The plaintiffs have filed a petition for rehearing of this
decision with the Seventh Circuit.
There is one other putative class action pending against us in
Texas that involves the POM guarantee. This case is pending
before the same judge that presided over the Texas RAL
Settlement, involves the same plaintiffs attorneys that
are involved in the Marshall litigation in Illinois, and
contains allegations similar to those in the Marshall case. No
class has been certified in this case.
We believe we have meritorious defenses to the claims in the POM
Cases, and we intend to defend them vigorously. The amounts
claimed in the POM Cases are substantial, however, and there can
be no assurances as to the outcome of these pending actions
individually or in the aggregate.
H&R
BLOCK 2009
Form 10K 67
EXPRESS IRA
LITIGATION On March 15, 2006, the New
York Attorney General filed a lawsuit in the Supreme Court of
the State of New York, County of New York (Index
No. 06/401110) entitled The People of New York v.

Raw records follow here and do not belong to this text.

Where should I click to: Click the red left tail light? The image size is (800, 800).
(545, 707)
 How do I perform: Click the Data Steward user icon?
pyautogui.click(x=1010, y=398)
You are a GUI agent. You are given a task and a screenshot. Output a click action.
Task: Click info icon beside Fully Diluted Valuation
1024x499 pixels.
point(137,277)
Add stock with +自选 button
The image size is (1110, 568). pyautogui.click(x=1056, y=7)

H&R Block, Inc. and H&R Block Financial Advisors, Inc.
et al. The complaint alleged fraudulent business practices,
deceptive acts and practices, common law fraud and breach of
fiduciary duty with respect to the Express IRA product and
sought equitable relief, disgorgement of profits, damages and
restitution, civil penalties and punitive damages. In July 2007,
the Supreme Court of the State of New York issued a ruling that
dismissed all defendants other than HRBFA and the claims of
common law fraud. The intermediate appellate court reversed this
ruling in January 2009. We believe we have meritorious defenses
to the claims in this case and intend to defend this case
vigorously, but there are no assurances as to its outcome.

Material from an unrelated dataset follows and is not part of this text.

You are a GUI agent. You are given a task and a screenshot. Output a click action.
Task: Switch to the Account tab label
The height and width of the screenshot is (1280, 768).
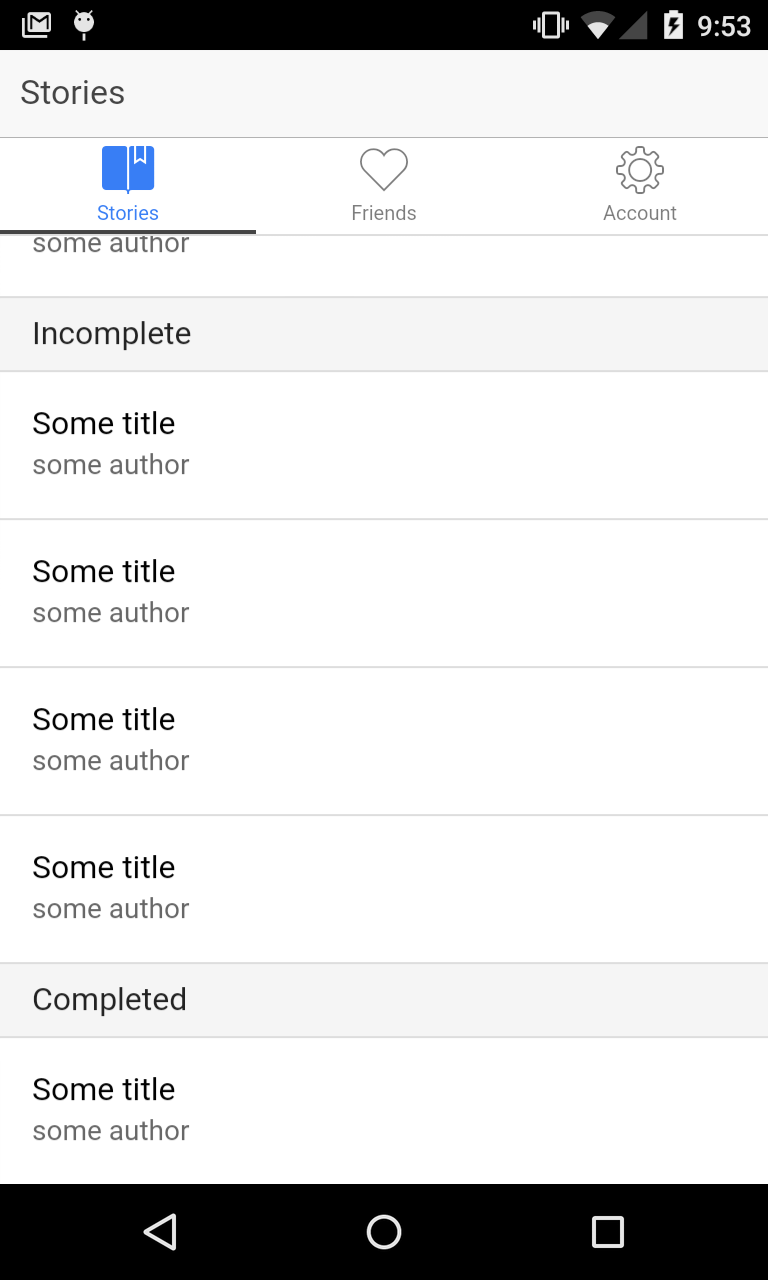640,213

On January 2, 2008, the Mississippi Attorney General filed
a lawsuit in the Chancery Court of Hinds County, Mississippi
First Judicial District (Case No. G 2008 6 S
2) entitled Jim Hood, Attorney for the State of
Mississippi v. H&R Block, Inc., et al. The
complaint alleged fraudulent business practices, deceptive acts
and practices, common law fraud and breach of fiduciary duty
with respect to the Express IRA product and sought equitable
relief, disgorgement of profits, damages and restitution, civil
penalties and punitive damages. The defendants have filed a
motion to dismiss. We believe we have meritorious defenses to
the claims in this case, and we intend to defend this case
vigorously, but there are no assurances as to its outcome.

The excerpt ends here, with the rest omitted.